Hauptursachen von Blindheit
- Mit rund 17 Millionen ist der Graue Star die mit Abstand häufigste Ursache.
- Glaukom, Netzhauterkrankungen, das Trachom sowie Hornhautnarben haben ebenfalls einen wesentlichen Anteil an Erblindungen.
- Augenerkrankungen bei Kindern, die zur Erblindung führen, sind Vitamin-A-Mangel, Grauer Star und Frühgeborenen-Retinopathie.
- Trachom, Onchozerkose und Vitamin-A-Mangel (Erblindung im Kindesalter) gelten als Indikatoren für Armut, da sie die Ärmsten der Armen treffen. Ihre Verbreitung hängt weitgehend von negativen Umfeldfaktoren wie Wasserqualität, sanitären Verhältnissen und Ernährung ab sowie von der Unverfügbarkeit medizinischer Versorgung und einer mangelnden Grundversorgung mit Arzneimitteln.
Unterricht und Ausbildung blinder und sehbehinderter Menschen
In Afrika, Asien und Lateinamerika hat nur etwa jedes zehnte blinde oder sehbehinderte Kind Zugang zum Schulunterricht. Neben Fehleinschätzungen und Vorurteilen ist dies hauptsächlich auf einen Mangel an Sondereinrichtungen und ausgebildeten Lehrkräften zurückzuführen. Deshalb engagiert sich die CBM dafür, sehbehinderten Menschen gleiche Bildungschancen zu ermöglichen und fördert
- Früherkennungs- und Frühförderprogramme
- Sonderpädagogik
- integrative Unterrichtsprogramme
- Berufsbildungszentren
- Programme zur öffentlichen Bewusstseinsbildung
Versorgung von Schulen mit Lehrhilfen
Zur Qualitätsverbesserung des Unterrichts sehbehinderter Kinder finanziert die CBM besondere Lehrmaterialien und ‑mittel. Außerdem fördert sie Spezialkurse für Referendare und Lehrer in Lehrmethoden und Lehrplänen, die speziell für sehbehinderte Menschen entwickelt wurden.
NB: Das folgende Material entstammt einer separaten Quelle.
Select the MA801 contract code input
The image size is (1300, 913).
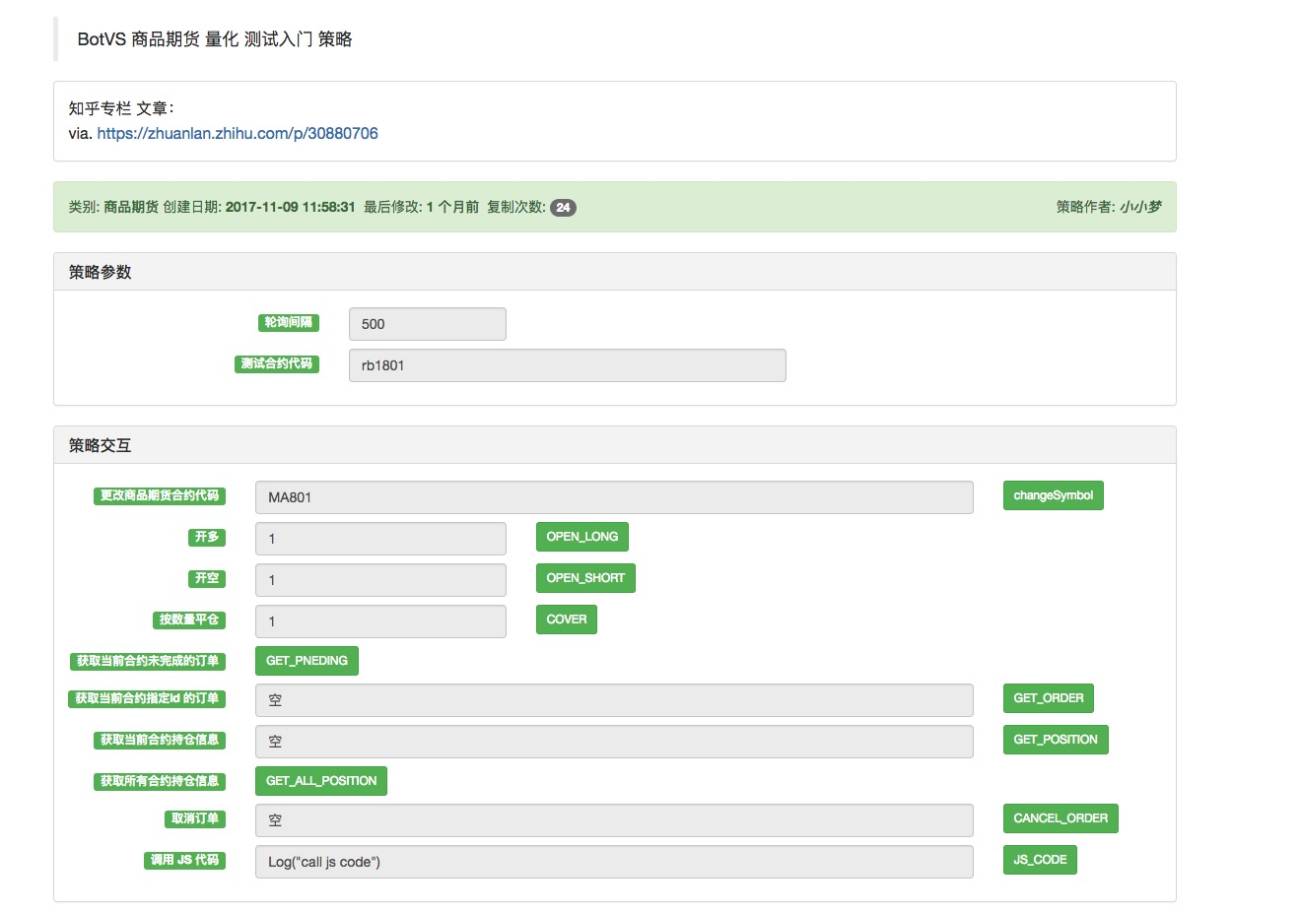click(614, 497)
Den Schritt in das Berufsleben erleichtern
Durch die Förderung von berufsvorbereitenden und Berufsbildungsprogrammen möchte die CBM jungen sehbehinderten Menschen den Übergang von der Ausbildung in den Beruf erleichtern. Höchste Priorität genießen dabei stets Programme, die sehbehinderten Menschen Selbstständigkeit und lebenspraktische Fertigkeiten vermitteln.
In Zahlen
Im Jahr 2009
- unterstützte die CBM 81 Schulen für blinde und taubblinde Kinder.
- wurden rund 19.200 blinde, taubblinde und sehbehinderte Kinder mit CBM-Hilfe schulisch gefördert.